-- Goals --
1. In the SSH handshake write-up, what name was given to the function that holds most of the code logic for parsing SSH2_MSG_KEXDH_INIT?
2. Please carry on the SSH handshake write-up from its last sentence.

-- Selected text --
Now, with my own makeshift “symbols”, understanding the code became a lot easier.

Key Exchange Init (SSH2_MSG_KEXINIT)

When parsing a packet SSH2_MSG_KEXINIT, we eventually reach a function I called parse_1801403C0.

Figure 4. Link between packet_20_1801445D0 and parse_1801403C0

It makes 6 functions calls sequentially, with 2 of them to prep_symm_enc_18013F840:

Figure 5. Inside parse_1801403C0

If we look into prep_symm_enc_18013F840, we notice that it involved strings such as “aes128-cbc” and made use of OpenSSL functions such as EVP_aes_128_cbc and EVP_CipherInit_ex (see Figure 6). This pattern of OpenSSL API usage is used for symmetric encryption/decryption, and an example can be found here. It is therefore logical to assume that the calls to prep_symm_enc_18013F840 were to implement the symmetric encryption portion of the SSH handshake.

Figure 6. Inside prep_symm_enc_18013F840

Since there was a pair of calls to the prep_symm_enc_18013F840, I deduced that the calls were responsible for creating OpenSSL EVP contexts for the client-to-server (a1 + 1112) and server-to-client (a1 + 1120) encrypted communication channels respectively (Note: client-to-server and server-to-client comms can use different encryption algorithms).

Recall that a key exchange has not taken place yet when the server and client are exchanging SSH2_MSG_KEXINIT packets. As such, the server does not possess shared keys and IVs with the client and can only call EVP_EncryptInit_ex with most fields as null, which is valid as stated here:

Figure 7. Documentation for EVP_EncryptInit_ex

Actual Key Exchange (SSH2_MSG_KEXDH_INIT)

Moving on to the parsing of SSH2_MSG_KEXDH_INIT, or packet 30, the bulk of the code logic is in a function I (aptly) named kex_shiz_180142950. Towards the end of the function, we see 6 very similar pieces of code:

Figure 8. 6 pieces of code (not all inside image)

The purpose behind this code can be found in the RFC, specifically in section 7.2. Essentially, after the key exchange has occurred, this code is used to generate shared keys and IVs with the client. Note that EVP_EncryptInit_ex is called a second time on a1 + 1120, but this time with the IV and key. With this, encryption / decryption can take place.

Switch to encrypted communication (SSH2_MSG_NEWKEYS)

So far, all packets had been sent in the plain. After receiving the last plaintext packet, SSH2_MSG_NEWKEYS, the server calls calls packet_21_180144870 which assigns a1 + 1120 to a1 + 1104.

Figure 9. Now a1 + 1104 holds the AES context

From now on, when sending encrypted packets to the client, the server will use this EVP_CIPHER_CTX object stored in a1 + 1104.

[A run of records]
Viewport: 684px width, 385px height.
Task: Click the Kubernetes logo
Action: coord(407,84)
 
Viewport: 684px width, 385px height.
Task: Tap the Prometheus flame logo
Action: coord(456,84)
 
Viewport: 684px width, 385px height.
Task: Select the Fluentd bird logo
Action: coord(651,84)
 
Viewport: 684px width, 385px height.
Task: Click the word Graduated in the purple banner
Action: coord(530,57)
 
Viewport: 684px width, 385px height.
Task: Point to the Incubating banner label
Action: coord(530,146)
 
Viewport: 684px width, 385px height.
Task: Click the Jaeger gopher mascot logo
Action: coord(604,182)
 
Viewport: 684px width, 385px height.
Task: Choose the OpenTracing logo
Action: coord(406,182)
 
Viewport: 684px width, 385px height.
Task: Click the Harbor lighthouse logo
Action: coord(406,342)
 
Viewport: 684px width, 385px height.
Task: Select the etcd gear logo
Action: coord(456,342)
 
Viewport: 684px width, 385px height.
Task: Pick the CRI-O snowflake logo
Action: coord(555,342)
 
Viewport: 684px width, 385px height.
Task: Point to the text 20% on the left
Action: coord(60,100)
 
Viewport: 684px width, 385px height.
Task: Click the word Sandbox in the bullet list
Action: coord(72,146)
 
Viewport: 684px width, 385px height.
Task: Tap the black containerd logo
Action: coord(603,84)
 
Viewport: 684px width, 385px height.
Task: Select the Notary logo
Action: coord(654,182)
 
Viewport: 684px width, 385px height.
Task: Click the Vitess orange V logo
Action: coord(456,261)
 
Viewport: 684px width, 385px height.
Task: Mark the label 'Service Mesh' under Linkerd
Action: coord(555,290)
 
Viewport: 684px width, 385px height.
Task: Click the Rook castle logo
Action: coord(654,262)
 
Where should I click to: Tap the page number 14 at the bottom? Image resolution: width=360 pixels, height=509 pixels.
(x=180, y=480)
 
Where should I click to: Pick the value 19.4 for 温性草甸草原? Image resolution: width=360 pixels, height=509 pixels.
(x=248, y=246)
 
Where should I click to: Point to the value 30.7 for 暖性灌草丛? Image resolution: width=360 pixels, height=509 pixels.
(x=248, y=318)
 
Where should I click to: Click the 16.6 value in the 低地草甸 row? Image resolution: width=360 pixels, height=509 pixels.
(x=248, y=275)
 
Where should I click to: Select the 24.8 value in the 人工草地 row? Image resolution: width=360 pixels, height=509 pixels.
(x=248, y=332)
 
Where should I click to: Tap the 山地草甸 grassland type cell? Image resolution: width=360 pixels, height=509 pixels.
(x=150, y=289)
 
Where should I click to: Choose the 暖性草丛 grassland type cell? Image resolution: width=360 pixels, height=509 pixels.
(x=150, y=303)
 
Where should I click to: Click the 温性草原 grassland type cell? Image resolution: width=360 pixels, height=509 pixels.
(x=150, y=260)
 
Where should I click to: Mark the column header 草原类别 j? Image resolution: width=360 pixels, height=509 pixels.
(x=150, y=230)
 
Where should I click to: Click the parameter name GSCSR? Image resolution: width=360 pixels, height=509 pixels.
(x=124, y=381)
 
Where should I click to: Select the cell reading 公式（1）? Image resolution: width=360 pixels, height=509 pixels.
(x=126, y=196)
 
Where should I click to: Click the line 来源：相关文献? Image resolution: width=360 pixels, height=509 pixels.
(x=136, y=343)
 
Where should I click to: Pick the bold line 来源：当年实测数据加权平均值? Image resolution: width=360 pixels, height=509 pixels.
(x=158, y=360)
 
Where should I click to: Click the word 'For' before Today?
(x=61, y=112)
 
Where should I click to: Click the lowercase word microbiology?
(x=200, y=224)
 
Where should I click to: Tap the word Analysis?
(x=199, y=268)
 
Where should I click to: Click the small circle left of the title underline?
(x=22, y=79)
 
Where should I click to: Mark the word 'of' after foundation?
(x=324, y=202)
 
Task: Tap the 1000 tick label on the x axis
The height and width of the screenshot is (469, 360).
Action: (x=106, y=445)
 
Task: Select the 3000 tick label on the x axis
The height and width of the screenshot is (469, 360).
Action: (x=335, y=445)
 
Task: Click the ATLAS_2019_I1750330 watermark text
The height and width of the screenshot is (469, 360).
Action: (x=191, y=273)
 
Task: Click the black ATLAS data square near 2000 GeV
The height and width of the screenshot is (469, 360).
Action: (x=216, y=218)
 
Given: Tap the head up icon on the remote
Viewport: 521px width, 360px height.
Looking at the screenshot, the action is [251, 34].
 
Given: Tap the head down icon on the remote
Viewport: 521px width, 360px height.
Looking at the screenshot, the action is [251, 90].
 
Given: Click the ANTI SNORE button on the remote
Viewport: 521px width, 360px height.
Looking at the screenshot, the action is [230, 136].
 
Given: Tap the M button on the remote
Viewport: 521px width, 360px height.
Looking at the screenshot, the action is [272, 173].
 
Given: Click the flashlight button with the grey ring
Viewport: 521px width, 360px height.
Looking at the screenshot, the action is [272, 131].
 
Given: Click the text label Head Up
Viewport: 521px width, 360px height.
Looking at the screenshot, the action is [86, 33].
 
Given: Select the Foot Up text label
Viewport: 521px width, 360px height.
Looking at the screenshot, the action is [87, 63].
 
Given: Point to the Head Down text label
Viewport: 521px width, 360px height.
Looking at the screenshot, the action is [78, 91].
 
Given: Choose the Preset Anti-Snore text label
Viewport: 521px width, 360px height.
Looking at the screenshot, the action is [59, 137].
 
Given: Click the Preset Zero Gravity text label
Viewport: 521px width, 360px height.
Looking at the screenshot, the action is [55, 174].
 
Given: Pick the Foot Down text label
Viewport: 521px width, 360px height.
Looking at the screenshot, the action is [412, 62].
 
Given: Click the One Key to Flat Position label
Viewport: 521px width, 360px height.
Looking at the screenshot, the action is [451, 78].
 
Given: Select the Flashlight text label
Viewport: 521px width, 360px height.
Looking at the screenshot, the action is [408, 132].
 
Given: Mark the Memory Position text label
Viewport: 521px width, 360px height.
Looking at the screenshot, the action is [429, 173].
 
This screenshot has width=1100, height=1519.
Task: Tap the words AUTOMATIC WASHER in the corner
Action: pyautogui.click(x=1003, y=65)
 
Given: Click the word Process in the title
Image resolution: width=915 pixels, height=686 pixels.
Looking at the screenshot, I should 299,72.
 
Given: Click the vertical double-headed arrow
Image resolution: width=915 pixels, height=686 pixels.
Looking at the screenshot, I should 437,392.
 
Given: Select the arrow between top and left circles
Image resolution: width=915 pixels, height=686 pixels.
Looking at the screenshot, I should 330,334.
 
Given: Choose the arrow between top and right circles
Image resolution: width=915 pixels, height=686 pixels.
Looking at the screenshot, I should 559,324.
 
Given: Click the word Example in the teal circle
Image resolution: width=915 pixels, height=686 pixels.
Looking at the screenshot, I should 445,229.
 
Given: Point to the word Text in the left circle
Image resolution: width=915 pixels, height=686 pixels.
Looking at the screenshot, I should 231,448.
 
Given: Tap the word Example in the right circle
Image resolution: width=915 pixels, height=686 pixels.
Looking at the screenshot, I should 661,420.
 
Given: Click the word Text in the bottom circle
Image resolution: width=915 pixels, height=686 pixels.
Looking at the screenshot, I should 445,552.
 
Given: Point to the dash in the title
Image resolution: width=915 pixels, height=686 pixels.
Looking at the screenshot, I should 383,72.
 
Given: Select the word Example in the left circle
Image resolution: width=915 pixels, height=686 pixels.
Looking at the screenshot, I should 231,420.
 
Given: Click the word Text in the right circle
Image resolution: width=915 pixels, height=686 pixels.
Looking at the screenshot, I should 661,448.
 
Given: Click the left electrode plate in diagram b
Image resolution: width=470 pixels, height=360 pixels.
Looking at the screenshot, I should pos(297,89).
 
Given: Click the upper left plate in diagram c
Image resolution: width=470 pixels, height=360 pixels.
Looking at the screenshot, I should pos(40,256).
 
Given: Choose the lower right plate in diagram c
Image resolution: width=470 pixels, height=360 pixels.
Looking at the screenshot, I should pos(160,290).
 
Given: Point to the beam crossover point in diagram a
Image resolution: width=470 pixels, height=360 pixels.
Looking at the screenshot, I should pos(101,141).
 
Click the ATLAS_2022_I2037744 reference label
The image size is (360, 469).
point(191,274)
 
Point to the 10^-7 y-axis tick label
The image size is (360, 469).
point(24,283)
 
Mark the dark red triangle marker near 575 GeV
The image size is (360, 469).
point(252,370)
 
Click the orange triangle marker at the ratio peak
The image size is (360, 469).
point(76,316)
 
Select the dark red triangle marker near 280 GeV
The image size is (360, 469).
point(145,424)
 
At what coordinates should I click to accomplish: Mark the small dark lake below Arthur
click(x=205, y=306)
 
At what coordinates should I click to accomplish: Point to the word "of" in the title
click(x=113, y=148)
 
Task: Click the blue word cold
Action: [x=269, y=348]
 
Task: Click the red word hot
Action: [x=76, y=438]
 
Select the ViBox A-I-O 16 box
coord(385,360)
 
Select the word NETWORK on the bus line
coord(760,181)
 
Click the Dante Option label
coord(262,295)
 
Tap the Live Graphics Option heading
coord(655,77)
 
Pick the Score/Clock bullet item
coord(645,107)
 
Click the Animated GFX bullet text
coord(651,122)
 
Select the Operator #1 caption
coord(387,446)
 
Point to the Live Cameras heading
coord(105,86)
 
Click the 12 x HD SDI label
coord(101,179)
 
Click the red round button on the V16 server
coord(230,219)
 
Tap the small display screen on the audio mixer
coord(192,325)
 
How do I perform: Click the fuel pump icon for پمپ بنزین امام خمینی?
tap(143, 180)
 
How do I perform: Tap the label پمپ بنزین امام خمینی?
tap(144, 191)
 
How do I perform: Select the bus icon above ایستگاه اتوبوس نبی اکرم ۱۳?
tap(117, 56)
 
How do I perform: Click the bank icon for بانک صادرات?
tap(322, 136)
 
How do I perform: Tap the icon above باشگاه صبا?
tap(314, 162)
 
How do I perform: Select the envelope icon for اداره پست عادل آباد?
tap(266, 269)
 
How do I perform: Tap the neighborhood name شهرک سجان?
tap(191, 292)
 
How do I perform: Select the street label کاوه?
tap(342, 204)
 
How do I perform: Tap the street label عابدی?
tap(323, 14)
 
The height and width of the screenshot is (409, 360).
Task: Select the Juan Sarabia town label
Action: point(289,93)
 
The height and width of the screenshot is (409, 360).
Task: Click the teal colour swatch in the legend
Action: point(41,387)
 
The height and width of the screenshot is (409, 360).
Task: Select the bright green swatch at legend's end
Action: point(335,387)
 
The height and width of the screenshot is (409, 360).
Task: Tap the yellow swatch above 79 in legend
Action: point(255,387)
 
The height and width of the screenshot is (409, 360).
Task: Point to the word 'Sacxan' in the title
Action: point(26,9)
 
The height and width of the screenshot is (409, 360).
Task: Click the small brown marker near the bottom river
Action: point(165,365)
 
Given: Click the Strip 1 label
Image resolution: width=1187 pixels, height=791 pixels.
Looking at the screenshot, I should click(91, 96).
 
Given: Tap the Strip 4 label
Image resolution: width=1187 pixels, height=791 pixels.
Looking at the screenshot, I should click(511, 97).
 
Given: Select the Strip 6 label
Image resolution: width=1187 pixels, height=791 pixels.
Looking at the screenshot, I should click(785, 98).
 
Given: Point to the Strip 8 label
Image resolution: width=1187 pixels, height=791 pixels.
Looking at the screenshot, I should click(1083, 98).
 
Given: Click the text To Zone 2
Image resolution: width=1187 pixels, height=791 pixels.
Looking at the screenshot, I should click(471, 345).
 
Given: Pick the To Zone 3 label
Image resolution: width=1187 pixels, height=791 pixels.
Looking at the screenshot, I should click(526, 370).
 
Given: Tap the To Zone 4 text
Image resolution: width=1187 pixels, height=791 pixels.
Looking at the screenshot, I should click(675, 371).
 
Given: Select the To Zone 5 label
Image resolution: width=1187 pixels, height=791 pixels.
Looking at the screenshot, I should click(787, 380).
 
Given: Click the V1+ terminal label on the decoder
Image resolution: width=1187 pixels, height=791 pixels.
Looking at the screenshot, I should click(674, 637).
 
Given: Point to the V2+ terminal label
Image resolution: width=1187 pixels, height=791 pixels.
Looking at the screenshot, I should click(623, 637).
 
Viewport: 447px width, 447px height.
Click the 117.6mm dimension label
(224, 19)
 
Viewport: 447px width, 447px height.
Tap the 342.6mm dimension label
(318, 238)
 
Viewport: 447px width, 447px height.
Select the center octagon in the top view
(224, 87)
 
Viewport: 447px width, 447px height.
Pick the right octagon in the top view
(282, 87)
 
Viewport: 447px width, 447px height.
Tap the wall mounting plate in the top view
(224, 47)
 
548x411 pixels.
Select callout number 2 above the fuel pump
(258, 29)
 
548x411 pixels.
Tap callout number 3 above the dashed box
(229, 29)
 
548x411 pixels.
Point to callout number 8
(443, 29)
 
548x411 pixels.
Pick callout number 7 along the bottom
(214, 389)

-- Results in order --
1. kex_shiz_180142950

2.
Bindiffing

Now, on to the actual bindiffing. The patch was deceptively simple, which made me doubt my judgement quite a couple of times throughout the analysis. As can be seen below, in the patched version, the patch adds a check at the start of packet_30_180144420 to ensure the value of a1 + 408 is 3 before continuing:

Figure 10. Change to packet_30_180144420

When the updated kex_shiz_180142950 completes successfully, it then assigns 4 to a1 + 408…

Figure 11. Change to kex_shiz_180142950

…which will be checked for in the updated packet_21_180144870:

Figure 12. Change to packet_21_180144870

With the patch, the order of packets received is now restricted to the correct order specified by the RFC. For example, if the server receives SSH2_MSG_KEXDH_INIT instead of SSH2_MSG_KEXINIT as the first packet after banner exchange, the function parsing the packet will immediately bail as a1 + 408 is not set to the correct value of 3.

From here, I had 3 hypotheses of how the bug may be triggered:

  1. Send SSH2_MSG_KEXDH_INIT as the first packet
  2. Send an invalid SSH2_MSG_KEXINIT packet that causes parsing to fail and leave some fields uninitialised, then send an SSH2_MSG_KEXDH_INIT
  3. Rearrange SSH2_MSG_KEXINIT, SSH2_MSG_KEXDH_INIT and SSH2_MSG_NEWKEYS in an invalid order

In retrospect, the log entry provided by Microsoft became a red herring in my analysis, as it made me incorrectly assume that the root cause of the bug was somehow in kex_shiz_180142950 which parses SSH2_MSG_KEXDH_INIT. After the first idea was quickly proven wrong, I moved on to the second idea and tried to send all kinds of invalid SSH2_MSG_KEXINIT packets in hopes of triggering a crash, which did not work.

It was only a month of aimlessly testing that I thought of the third possibility. By that time, the Microsoft blog post was released for 1-2 days but I had no idea. After a little testing, I was amazed to find out that just by sending a single SSH2_MSG_NEWKEYS packet, I managed to crash the server. It was that simple all along. However, looking at the logs and crash location, I quickly realised the crash was not what was reported by Microsoft.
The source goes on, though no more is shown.